*WHAT YOU SHOULD DO*
Copy all lines holding the word "agent" from the entries.

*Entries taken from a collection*
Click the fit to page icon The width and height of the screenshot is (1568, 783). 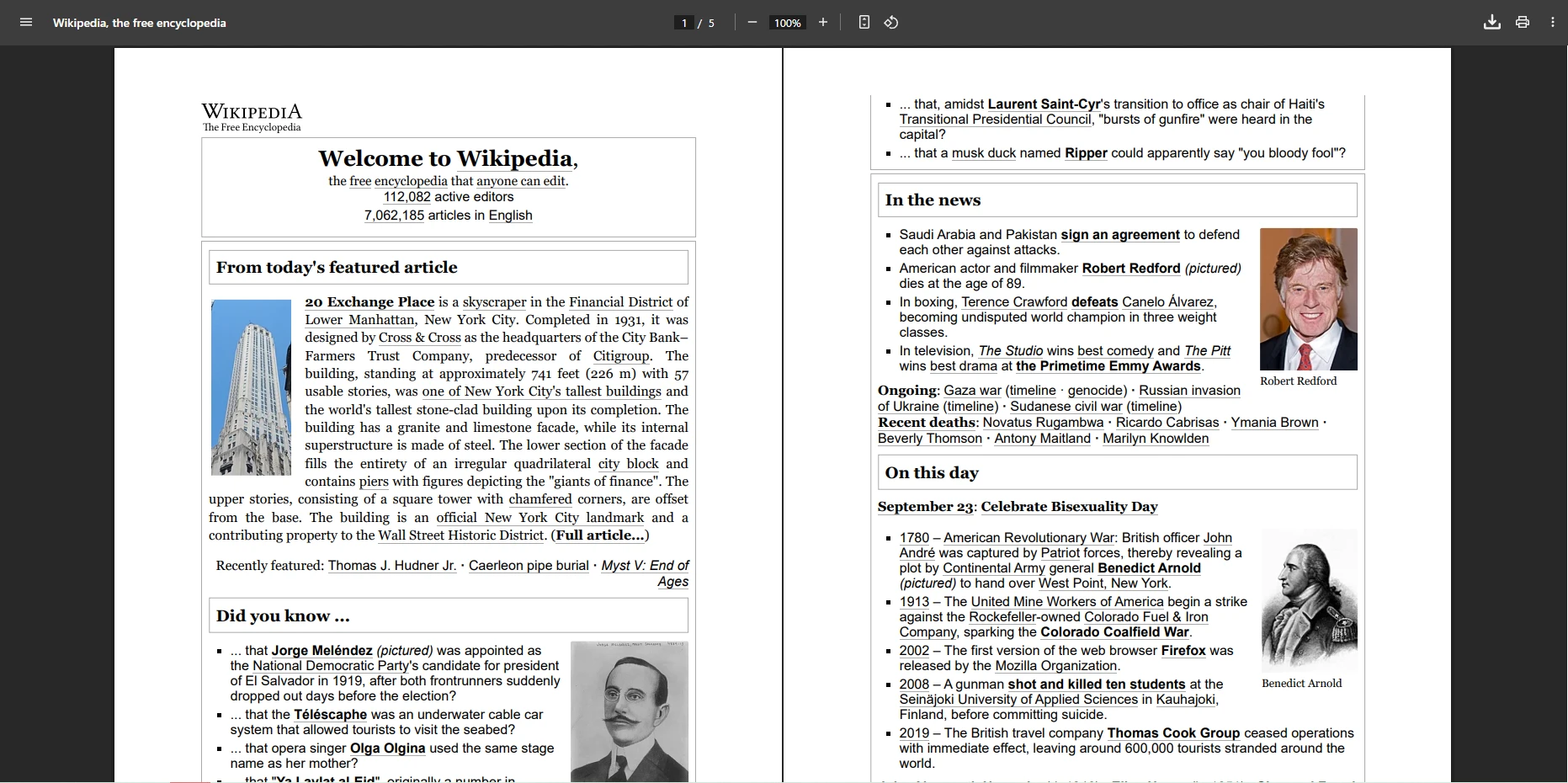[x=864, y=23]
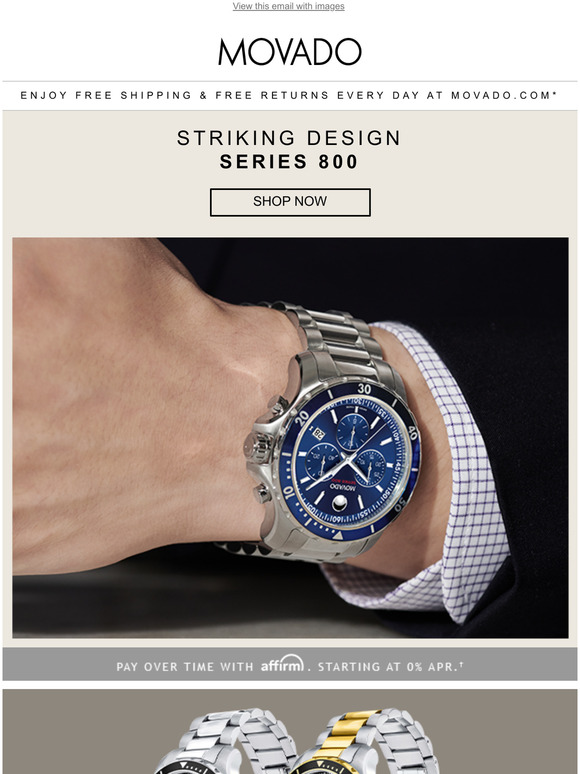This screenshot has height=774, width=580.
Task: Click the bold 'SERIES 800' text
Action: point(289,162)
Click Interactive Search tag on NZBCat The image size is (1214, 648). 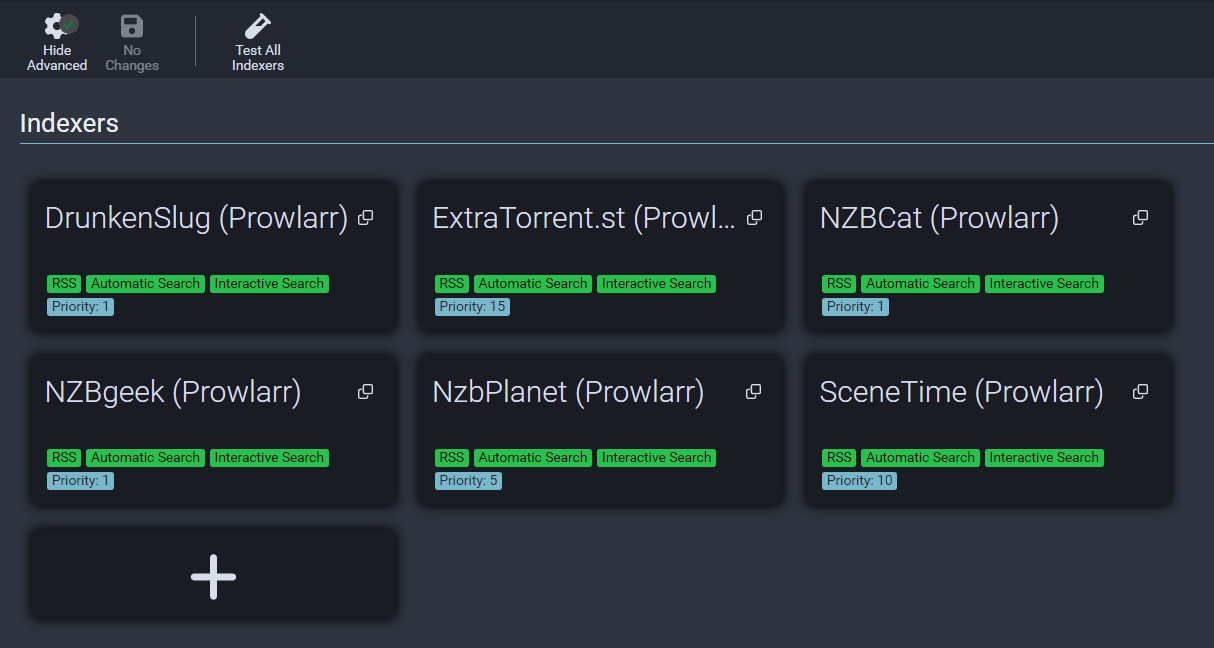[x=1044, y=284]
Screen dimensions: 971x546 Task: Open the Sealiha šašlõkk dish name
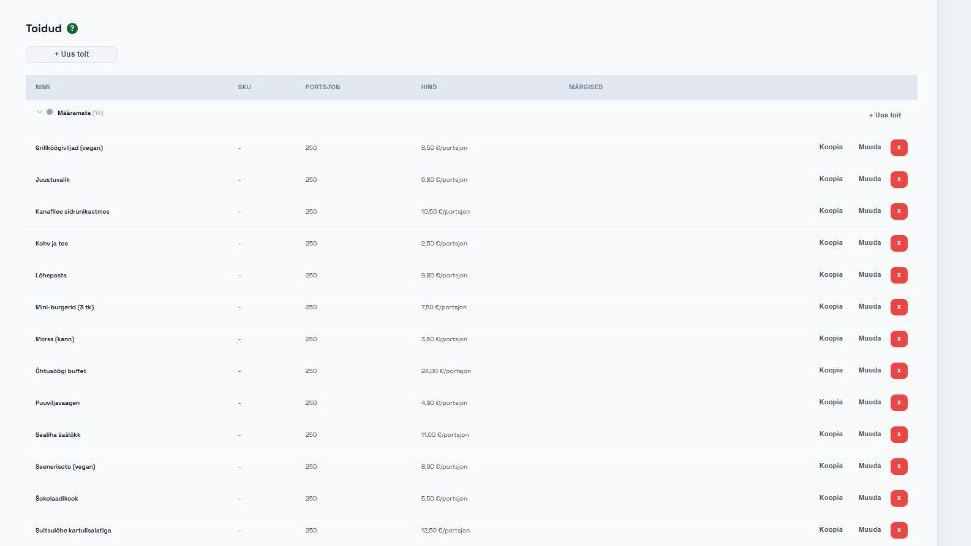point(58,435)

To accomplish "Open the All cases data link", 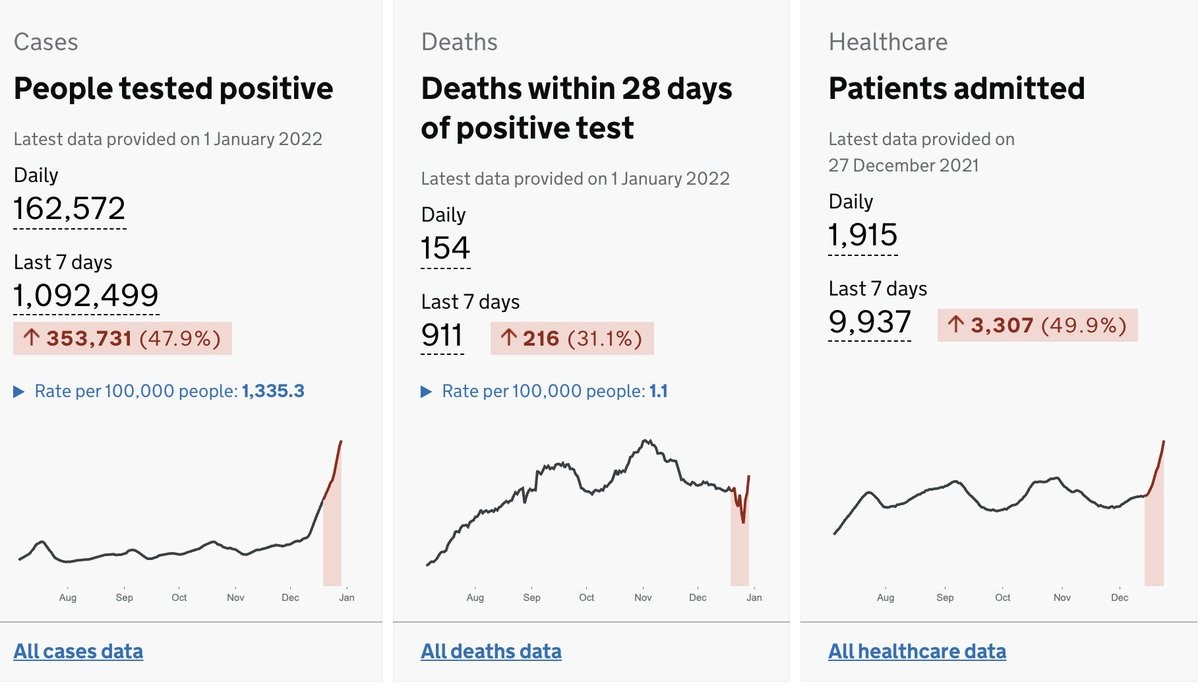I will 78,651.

---

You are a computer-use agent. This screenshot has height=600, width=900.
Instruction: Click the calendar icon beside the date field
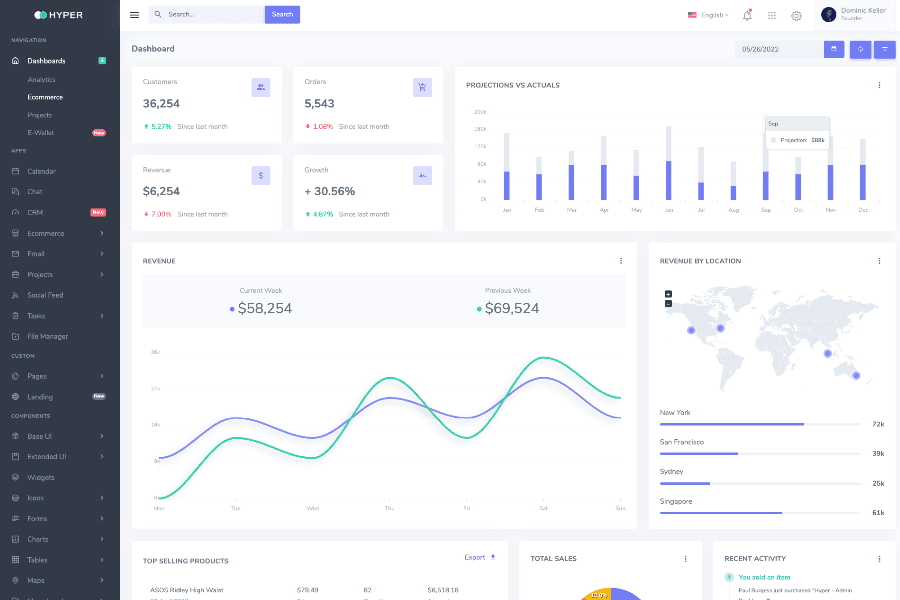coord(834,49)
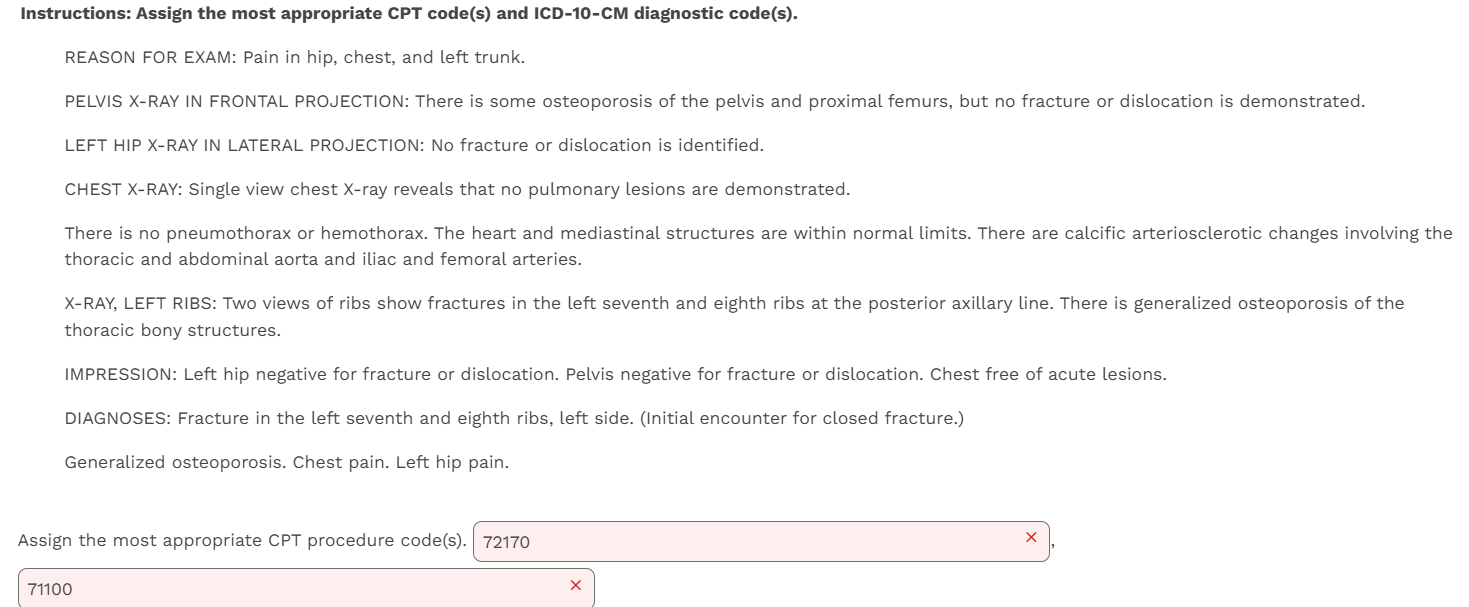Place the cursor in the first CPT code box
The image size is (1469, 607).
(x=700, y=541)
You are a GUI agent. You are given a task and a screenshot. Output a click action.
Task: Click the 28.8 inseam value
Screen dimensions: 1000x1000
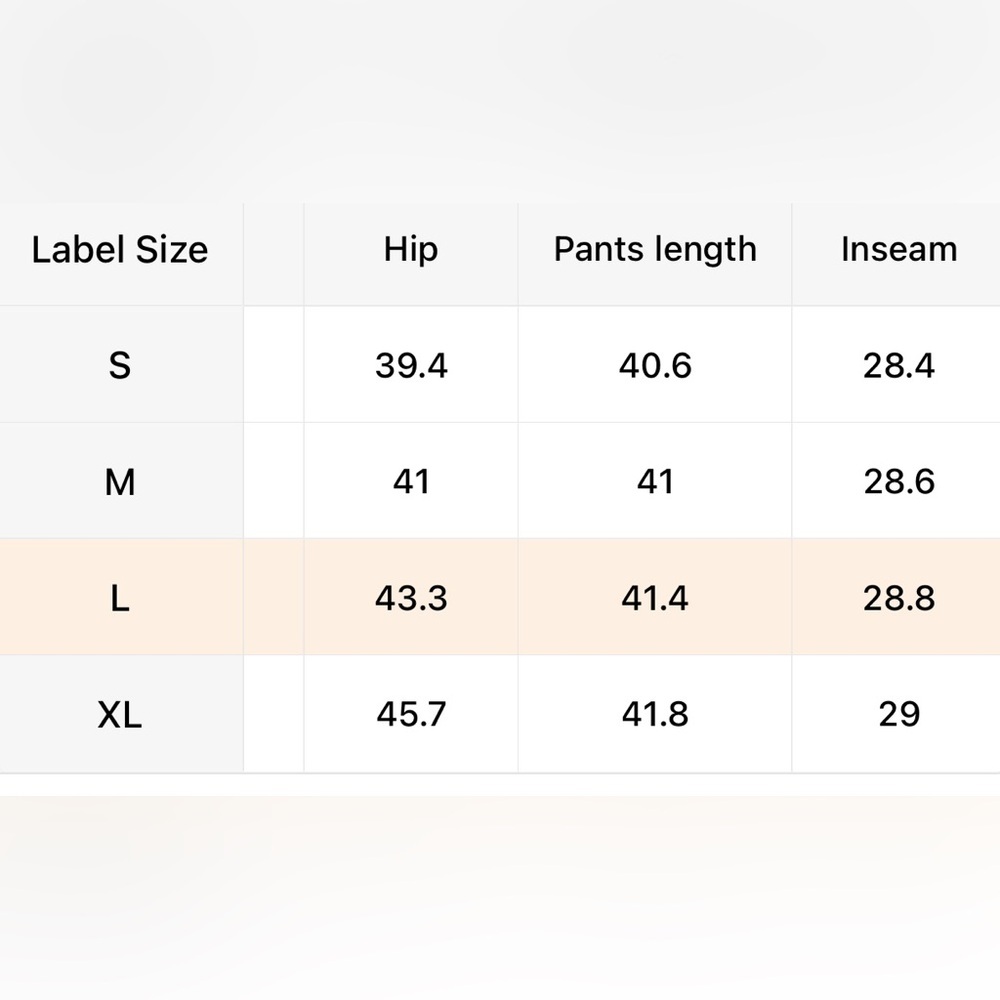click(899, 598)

---

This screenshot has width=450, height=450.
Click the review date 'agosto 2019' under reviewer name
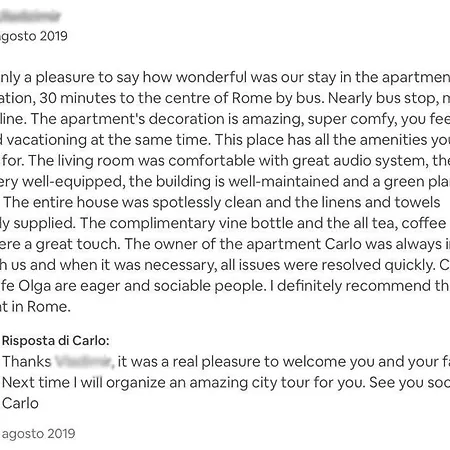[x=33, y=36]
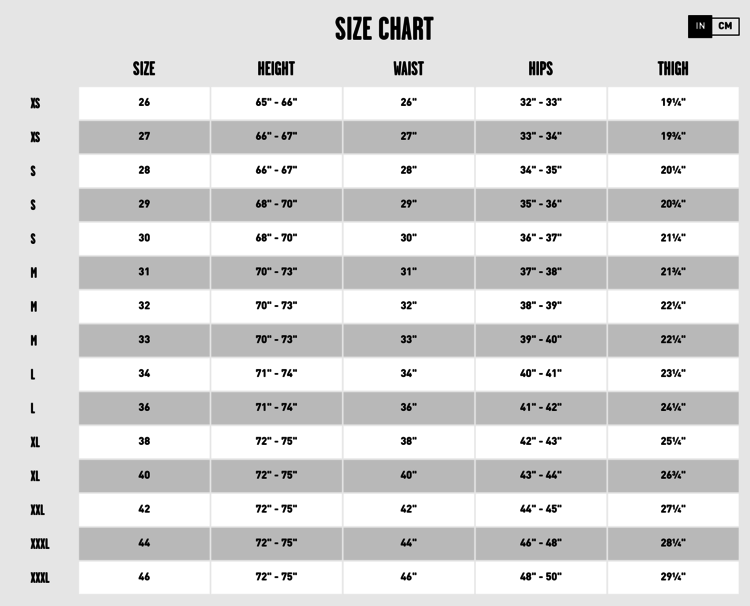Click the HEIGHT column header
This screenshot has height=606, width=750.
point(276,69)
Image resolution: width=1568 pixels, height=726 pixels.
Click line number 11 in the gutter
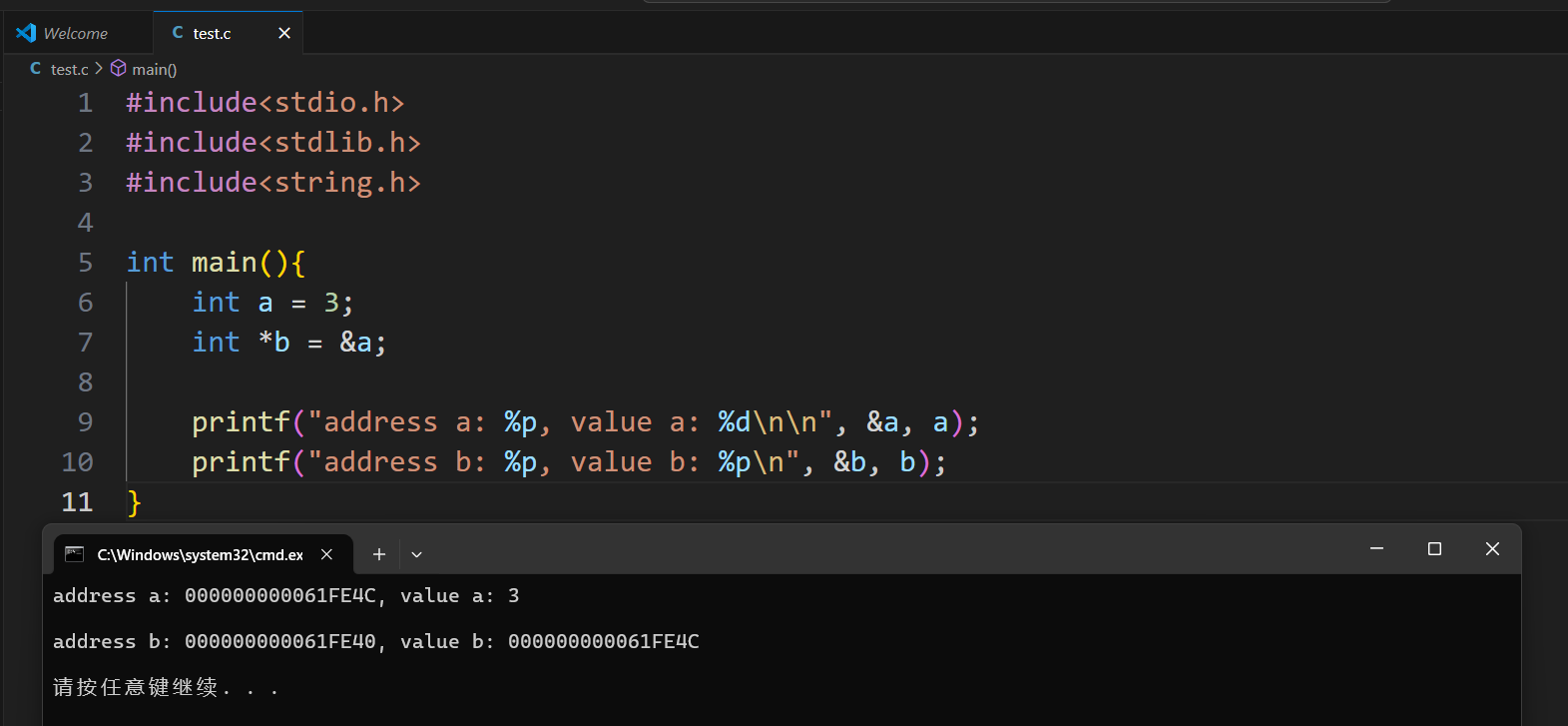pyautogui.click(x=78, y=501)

*THE ANSWER*
You are a computer-use agent. This screenshot has height=600, width=900.
You are a GUI agent. You are given a task and a screenshot. Output a click action.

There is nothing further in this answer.